Kathrin knew that she had no choice but to continue. Yet she had no sooner resumed her pace—moving faster now, the bags swaying awkwardly, than she saw Garret Kinnear. He was just stepping out of the Winged Man’s doorway.
He smiled. “You in a hurry or something?”
Kathrin tightened her grip on the bags, as if she was going to use them as weapons. She decided not to say anything, not to openly acknowledge his presence, even though their eyes had met for an electric instant.
“Getting to be a big strong girl now, Kathrin Lynch.”
She carried on walking, each step taking an eternity. How foolish she had been, to take Twenty Arch Bridge when it would only have cost her another hour to take the further crossing. She should not have allowed Peter to delay her with his good intentions.

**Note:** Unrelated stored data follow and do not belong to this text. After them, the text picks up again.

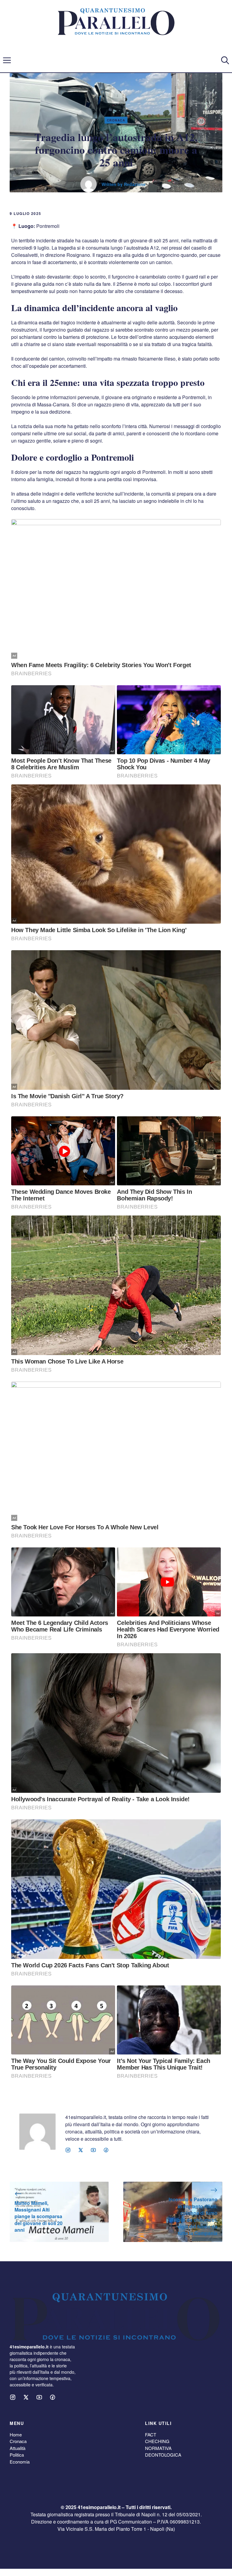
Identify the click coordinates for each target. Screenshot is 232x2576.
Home (16, 2434)
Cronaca (116, 120)
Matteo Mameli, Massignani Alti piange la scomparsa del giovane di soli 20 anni (38, 2216)
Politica (17, 2454)
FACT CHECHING (157, 2438)
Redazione (135, 184)
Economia (20, 2461)
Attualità (17, 2448)
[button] (225, 60)
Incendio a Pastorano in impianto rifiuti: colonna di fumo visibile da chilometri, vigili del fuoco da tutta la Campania (193, 2216)
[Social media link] (68, 2150)
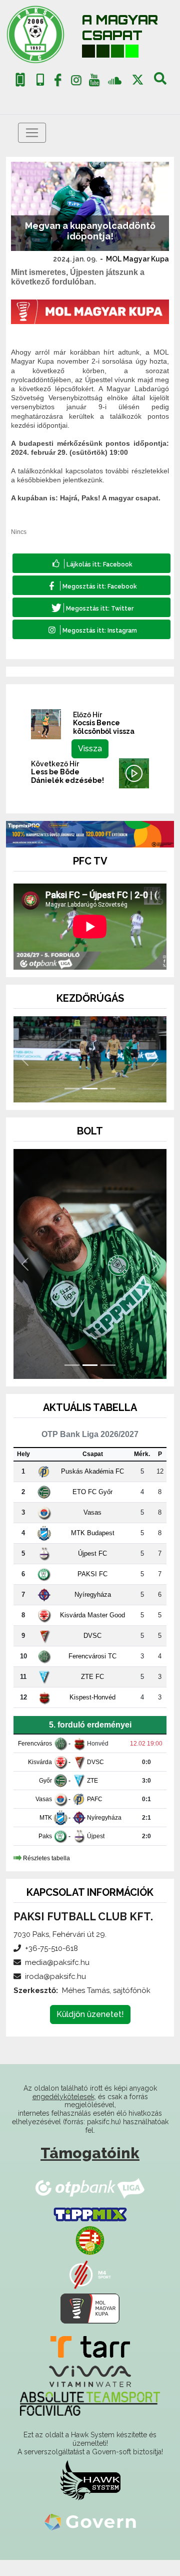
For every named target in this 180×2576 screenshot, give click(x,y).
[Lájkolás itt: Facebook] (91, 563)
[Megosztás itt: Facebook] (91, 585)
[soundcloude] (115, 80)
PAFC (94, 1799)
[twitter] (137, 80)
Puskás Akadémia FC (92, 1471)
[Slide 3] (108, 1088)
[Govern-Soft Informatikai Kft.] (90, 2521)
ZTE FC (92, 1676)
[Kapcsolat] (40, 80)
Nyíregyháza (92, 1594)
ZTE (92, 1780)
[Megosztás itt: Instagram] (91, 629)
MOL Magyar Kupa (137, 259)
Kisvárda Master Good (92, 1615)
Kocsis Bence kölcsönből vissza (103, 727)
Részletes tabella (46, 1858)
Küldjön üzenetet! (90, 2014)
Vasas (93, 1512)
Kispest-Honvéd (93, 1697)
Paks (45, 1836)
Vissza (90, 748)
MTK (46, 1817)
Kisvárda (40, 1762)
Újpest (95, 1836)
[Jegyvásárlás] (20, 80)
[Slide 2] (90, 1088)
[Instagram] (76, 82)
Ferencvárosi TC (92, 1656)
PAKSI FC (93, 1574)
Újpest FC (92, 1553)
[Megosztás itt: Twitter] (91, 607)
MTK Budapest (92, 1533)
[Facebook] (58, 82)
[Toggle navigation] (32, 133)
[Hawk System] (90, 2479)
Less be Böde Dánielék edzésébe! (67, 776)
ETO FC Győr (92, 1492)
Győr (45, 1780)
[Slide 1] (72, 1088)
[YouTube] (94, 82)
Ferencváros (35, 1743)
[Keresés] (160, 82)
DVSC (93, 1635)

“You want some help with them bags of yours?”
Out of the corner of her eye she saw him move out of the doorway, tugging his mud-stained trousers higher onto his hip. Garret Kinnear was snake thin, all skin and bone, but much stronger than he looked. He wiped a hand across his sharp beardless chin. He had long black hair, the greasy grey color of dishwater.
“Go away,” she hissed, hating herself in the same instant.
“Just making conversation,” he said.
K
athrin quickened her pace, glancing nervously around. All of a sudden the bridge appeared deserted. The shops and houses she had yet to pass were all shuttered and silent. There was still a commotion going on by the dray, but no one there was paying any attention to what was happening further along the bridge.
“Leave me alone,” Kathrin said.
He was walking almost alongside her now, between Kathrin and the road. “Now what kind of way to talk is that, Kathrin Lynch? Especially after my offer to help you with them bags. What have you got in them, anyways?”
“Nothing that’s any business of yours.”
“I could be the judge of that.” Before she could do anything, he’d snatched the bag from her left hand. He peered into its dark depths, frowning. “You came all the way from Jarrow Ferry with this?”
“Give me back the bag.”
She reached for the bag, tried to grab it back, but he held it out of her reach, grinning cruelly.
“That’s mine.”
“How much would a pig’s head be worth?”
“You tell me. There’s only one pig around here.”
They’d passed the mill next to the Winged Man. There was a gap between the mill and the six-storey house next to it, where some improbably narrow property must once have existed. Garret turned down the alley, still carrying Kathrin’s bag. He reached the parapet at the edge of the bridge and looked over the side. He rummaged in the bag and drew out the pig’s head. Kathrin hesitated at the entrance to the narrow alley, watching as Garret held the head out over the roiling water.
“You can have your pig back. Just come a wee bit closer.”
“So you can do what you did last time?”
“I don’t remember any complaints.” He let the head fall, then caught it again, Kathrin’s heart in her throat.
“You know I couldn’t complain.”
“Not much to ask for a pig’s head, is it?” With his free hand, he fumbled open his trousers, tugging out the pale worm of his cock. “You did it before, and it didn’t kill you. Why not now? I won’t trouble you again.”